La vie menacée par la mort

Quoi qu’il en soit, la déjection doit disparaître. Du moins, elle doit être dissociée, par ces médiations, de moi. Si cette dissociation doit être effectuée, c’est qu’elle n’est pas immédiate. Au contraire : certes, l’excrément est un non-moi, reste inassimilable d’une altérité que le corps ne peut assimiler. Mais il est bien, encore, un prolongement du moi, quoique je n’exerce sur lui aucun contrôle volontaire. Personne d’autre ne peut se l’approprier. L’espace qu’il souille porte ma trace. Il empiète sur le monde commun et son régime civilisé de distinction. Julia Kristeva en parle comme d’une « marge » du moi, à la limite de mon identité, dans Pouvoirs de l’horreur. Essai sur l’abjection. Il est « l’objet chu de cette limite, son autre côté ». Il est, dans une certaine mesure, le non-moi le plus proche du moi.

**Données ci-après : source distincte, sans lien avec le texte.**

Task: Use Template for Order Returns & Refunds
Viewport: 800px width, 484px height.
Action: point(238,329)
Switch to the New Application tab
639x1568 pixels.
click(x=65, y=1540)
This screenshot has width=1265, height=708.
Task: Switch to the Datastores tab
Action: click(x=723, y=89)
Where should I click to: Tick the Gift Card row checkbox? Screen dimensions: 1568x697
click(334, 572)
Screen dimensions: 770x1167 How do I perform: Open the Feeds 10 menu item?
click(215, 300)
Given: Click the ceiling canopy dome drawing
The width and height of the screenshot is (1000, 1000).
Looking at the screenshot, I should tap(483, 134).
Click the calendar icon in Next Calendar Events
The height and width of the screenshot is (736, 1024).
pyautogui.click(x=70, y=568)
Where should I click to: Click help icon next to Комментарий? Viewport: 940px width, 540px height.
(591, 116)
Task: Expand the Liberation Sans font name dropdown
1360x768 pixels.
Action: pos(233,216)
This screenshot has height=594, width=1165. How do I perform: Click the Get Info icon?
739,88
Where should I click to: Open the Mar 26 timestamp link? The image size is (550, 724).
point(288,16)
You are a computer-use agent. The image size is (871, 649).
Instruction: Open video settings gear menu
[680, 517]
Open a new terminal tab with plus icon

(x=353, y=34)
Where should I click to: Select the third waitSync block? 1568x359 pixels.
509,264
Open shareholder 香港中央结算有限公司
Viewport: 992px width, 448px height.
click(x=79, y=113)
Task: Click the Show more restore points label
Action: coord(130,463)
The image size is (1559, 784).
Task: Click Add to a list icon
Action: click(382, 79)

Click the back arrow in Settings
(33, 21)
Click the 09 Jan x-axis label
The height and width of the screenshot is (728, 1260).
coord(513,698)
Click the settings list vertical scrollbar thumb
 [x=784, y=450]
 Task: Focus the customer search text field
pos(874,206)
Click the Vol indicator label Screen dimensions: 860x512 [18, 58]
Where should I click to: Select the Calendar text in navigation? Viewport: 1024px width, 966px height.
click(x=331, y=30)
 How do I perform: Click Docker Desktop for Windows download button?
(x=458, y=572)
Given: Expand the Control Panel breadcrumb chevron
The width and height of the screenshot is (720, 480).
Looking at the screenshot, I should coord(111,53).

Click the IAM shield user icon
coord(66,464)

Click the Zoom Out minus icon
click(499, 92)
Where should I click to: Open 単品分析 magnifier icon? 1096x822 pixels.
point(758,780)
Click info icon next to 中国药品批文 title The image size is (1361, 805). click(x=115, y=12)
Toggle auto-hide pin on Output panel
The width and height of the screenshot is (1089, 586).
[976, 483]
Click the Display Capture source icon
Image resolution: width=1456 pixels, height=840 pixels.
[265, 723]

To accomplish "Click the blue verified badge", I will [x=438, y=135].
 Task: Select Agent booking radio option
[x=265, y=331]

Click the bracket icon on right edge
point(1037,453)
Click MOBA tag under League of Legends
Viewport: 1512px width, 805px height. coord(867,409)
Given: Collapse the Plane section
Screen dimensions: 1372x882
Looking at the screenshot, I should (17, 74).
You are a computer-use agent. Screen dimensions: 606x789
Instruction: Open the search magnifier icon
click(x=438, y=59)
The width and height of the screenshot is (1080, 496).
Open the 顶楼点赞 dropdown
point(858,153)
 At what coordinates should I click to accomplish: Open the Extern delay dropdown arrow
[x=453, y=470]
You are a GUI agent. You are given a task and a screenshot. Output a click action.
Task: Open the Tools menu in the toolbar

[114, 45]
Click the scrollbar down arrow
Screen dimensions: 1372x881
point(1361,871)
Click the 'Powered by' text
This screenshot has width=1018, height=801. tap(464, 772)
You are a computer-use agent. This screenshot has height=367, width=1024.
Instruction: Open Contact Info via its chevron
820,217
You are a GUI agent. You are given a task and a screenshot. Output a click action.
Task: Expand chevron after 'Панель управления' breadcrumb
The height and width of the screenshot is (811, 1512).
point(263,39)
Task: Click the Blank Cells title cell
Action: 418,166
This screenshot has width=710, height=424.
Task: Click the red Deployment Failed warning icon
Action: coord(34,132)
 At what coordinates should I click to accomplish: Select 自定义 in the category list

Ce faisant, il fait vaciller la limite. « L’excrément et ses équivalents […] représentent […] le moi menacé par du non-moi, la société menacée par son dehors, la vie par la mort. » Il est la source d’une angoisse.

Peut-être faut-il alors voir dans la volonté d’escamoter l’excrément non seulement une logique pudique tournée vers l’autre mais aussi une manière de conjurer, pour soi, l’angoisse qu’il porte en lui. Cette angoisse, sans doute, n’est pas indépendante d’un contexte global de civilisation qui, au contact toujours trop poreux et réversible, substitue un espace relationnel de distinctions nettes entre les êtres, fondé d’abord sur la vision. Il faut en tout cas envisager l’élimination du rebut comme un fantasme directeur du processus de civilisation : celui d’une existence monadique, close sur elle-même, dont les frontières seraient strictement définies. Une existence absolument discrète, au sens mathématique : existence libérée de tous les déchets sensoriels qui s’imposent à nous et que nous imposons aux autres dans un espace où l’un et l’autre sont séparés par un vide, un écart que ne vient remplir aucune odeur, aucun bruit involontaires.